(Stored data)
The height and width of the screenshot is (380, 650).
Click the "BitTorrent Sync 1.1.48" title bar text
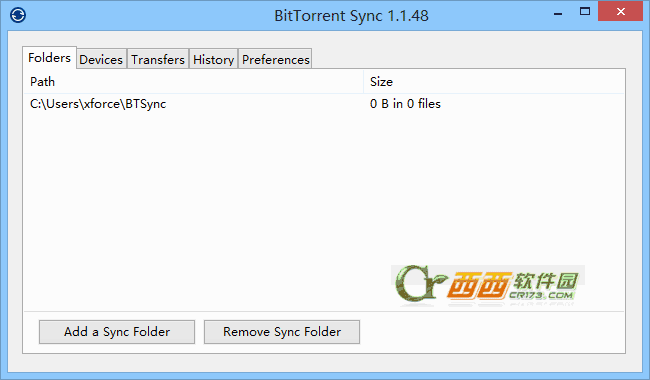352,16
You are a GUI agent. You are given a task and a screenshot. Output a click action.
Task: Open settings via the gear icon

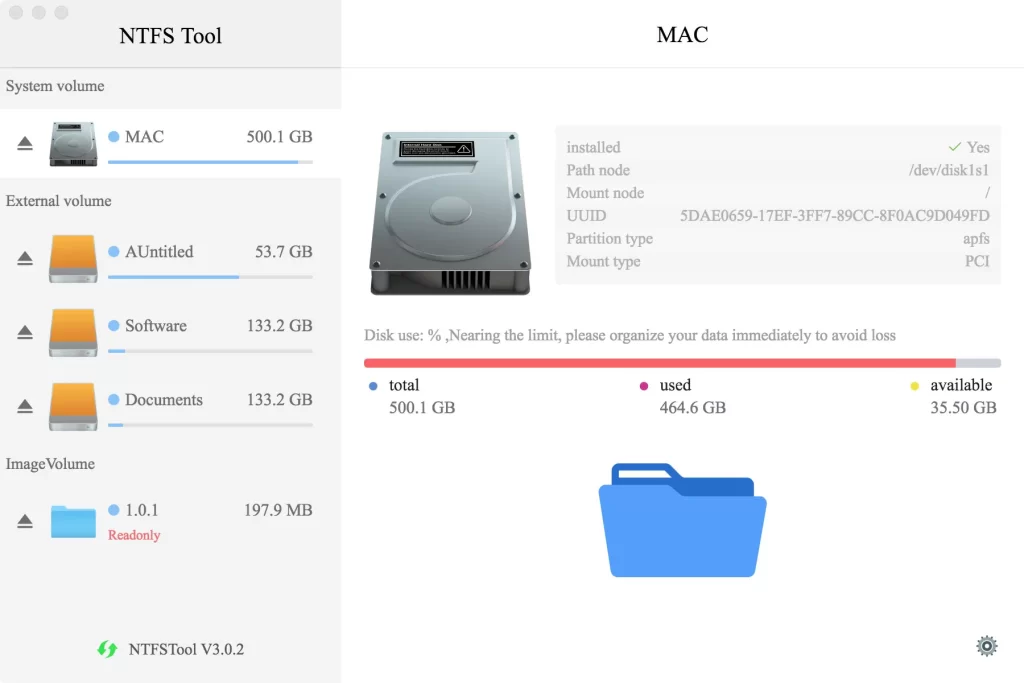click(x=986, y=645)
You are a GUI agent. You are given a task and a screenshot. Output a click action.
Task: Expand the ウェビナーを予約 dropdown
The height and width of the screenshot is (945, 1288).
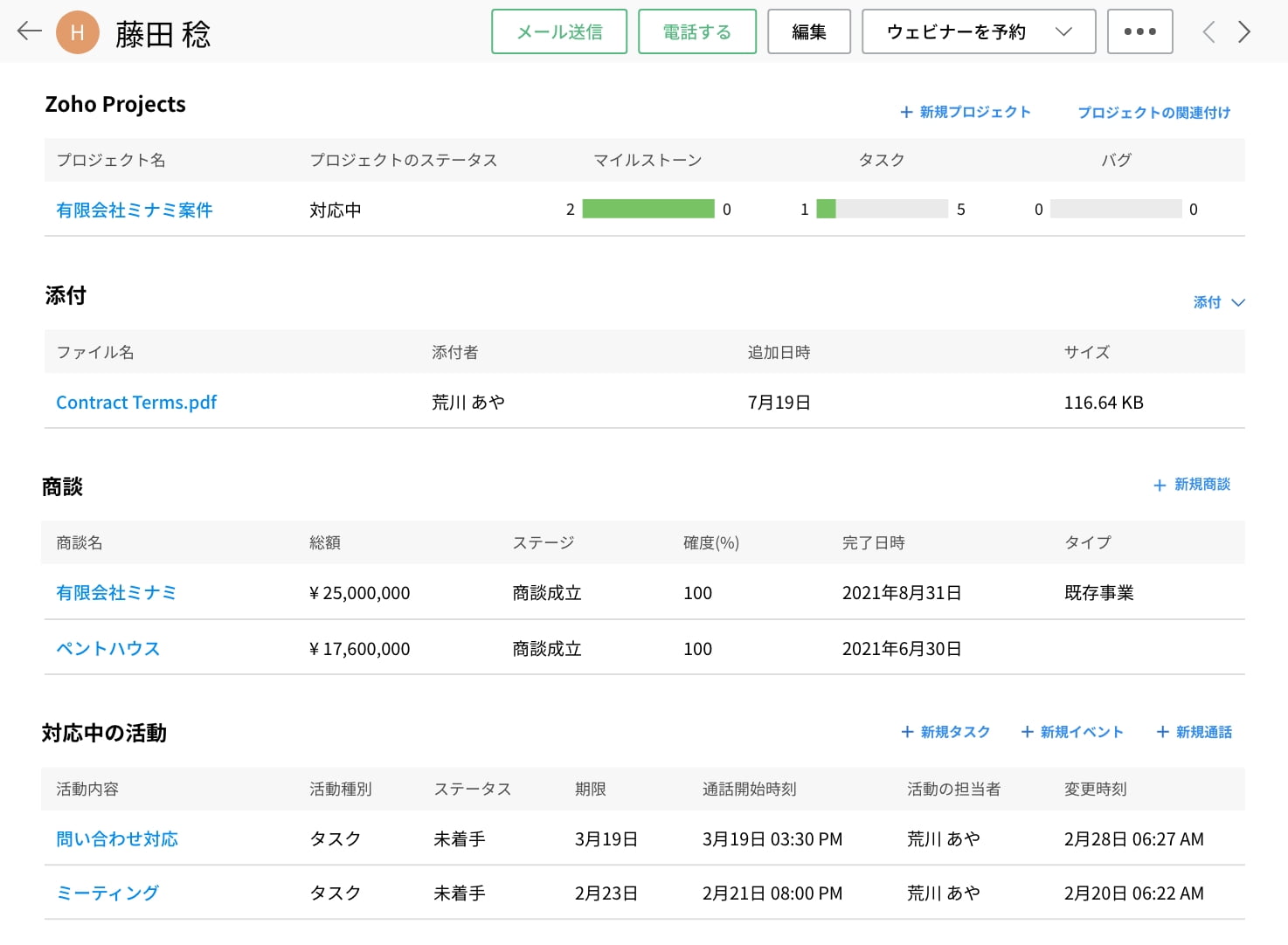(1063, 31)
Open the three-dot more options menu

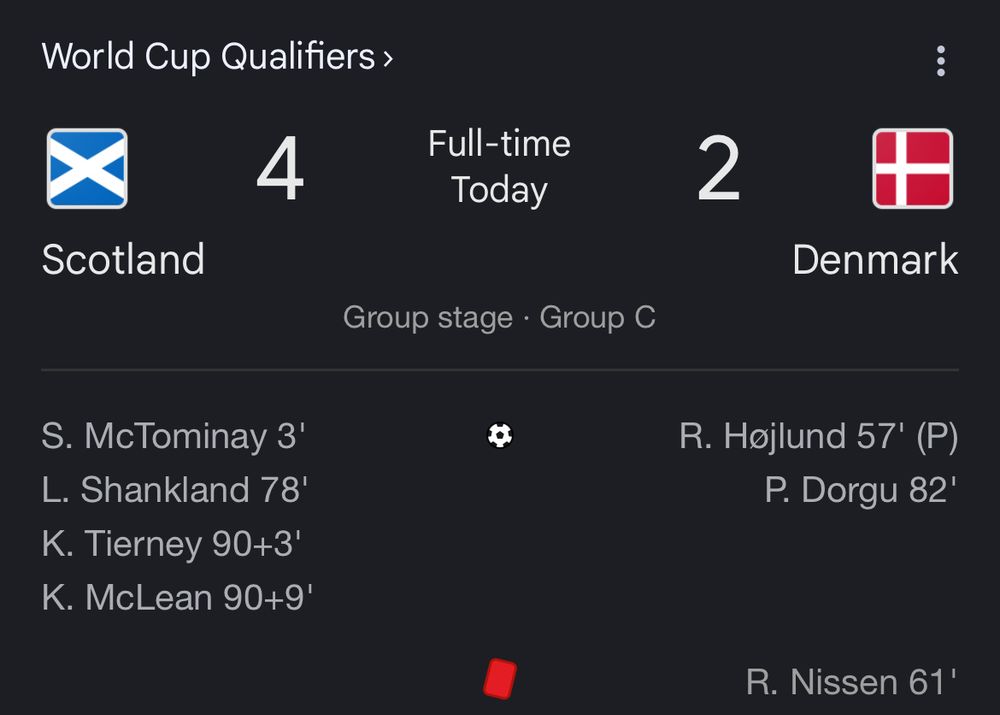click(x=940, y=61)
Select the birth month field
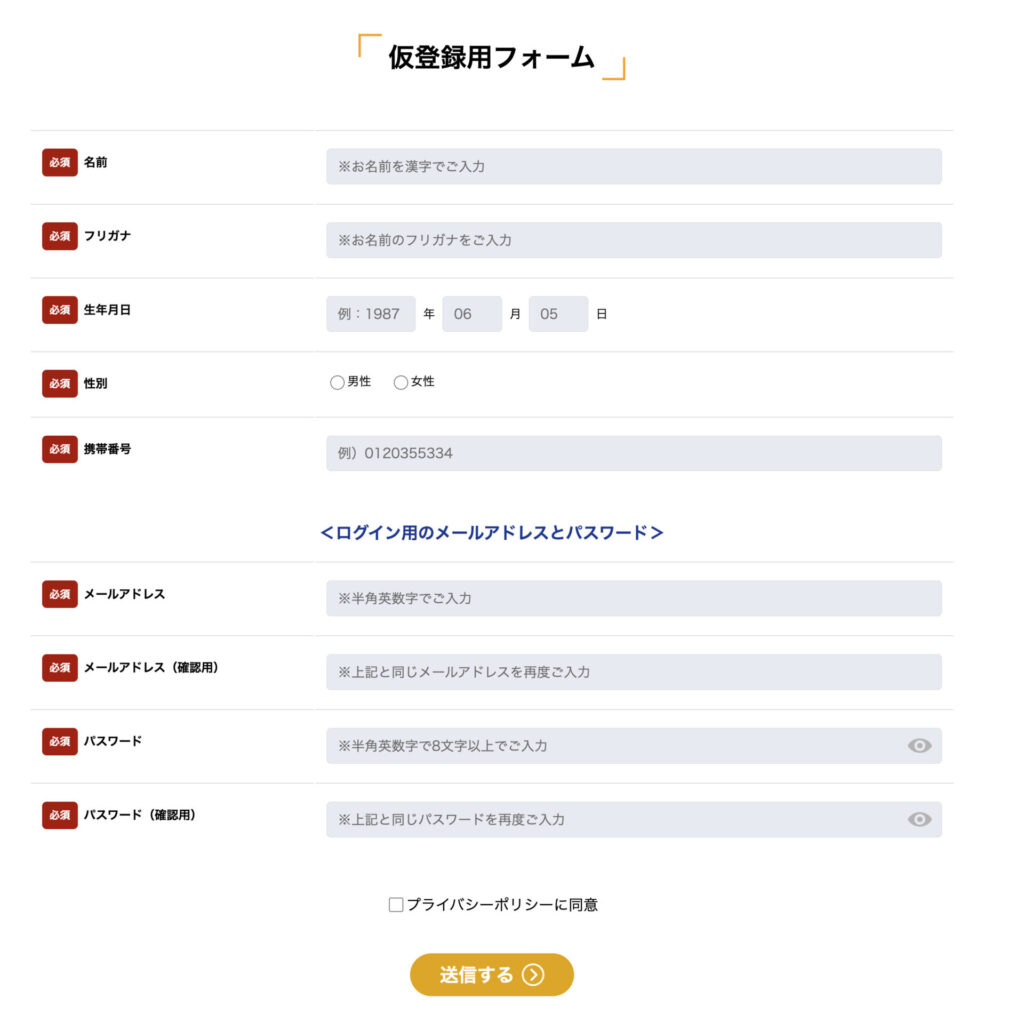 click(472, 314)
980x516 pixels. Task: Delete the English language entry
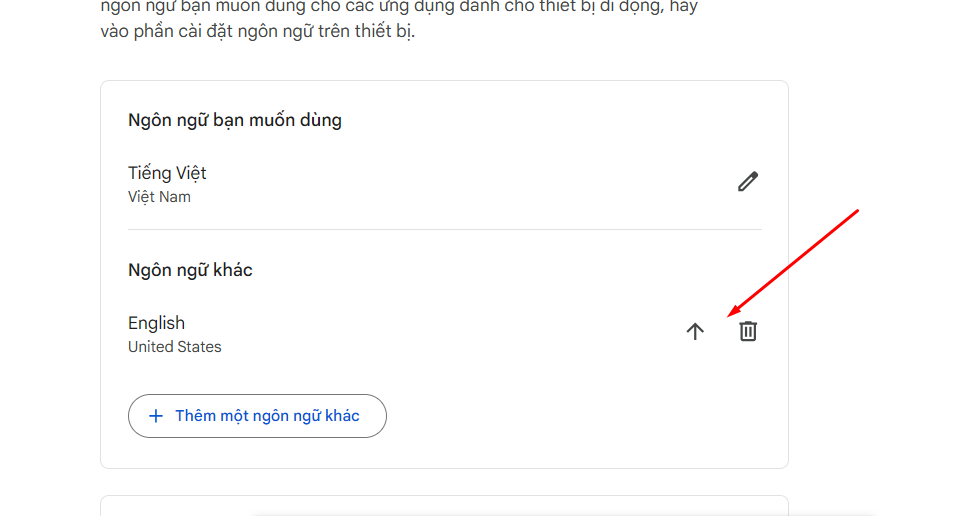pyautogui.click(x=748, y=331)
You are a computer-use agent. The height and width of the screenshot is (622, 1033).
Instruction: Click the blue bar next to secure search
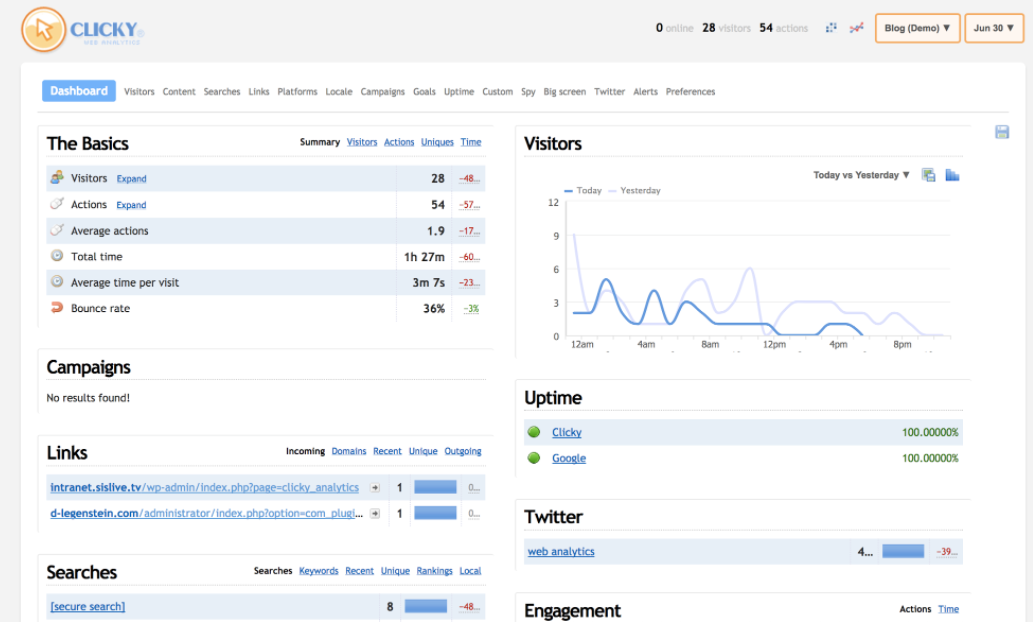pyautogui.click(x=426, y=606)
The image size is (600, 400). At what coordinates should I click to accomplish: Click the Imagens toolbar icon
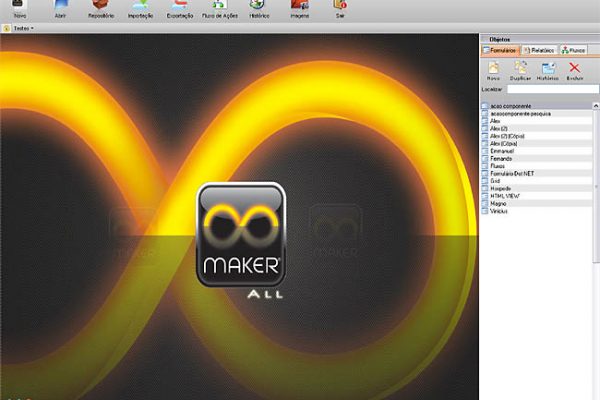(x=299, y=9)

> **Task brief**: The copy should hold exactly the lines from the line containing "The image size" through the last line of the records, both included, and no pictures or other lines.

> **Your response**:
The image size is (600, 400). At what coordinates should I click to accomplish: Click the Imagens toolbar icon
(x=299, y=9)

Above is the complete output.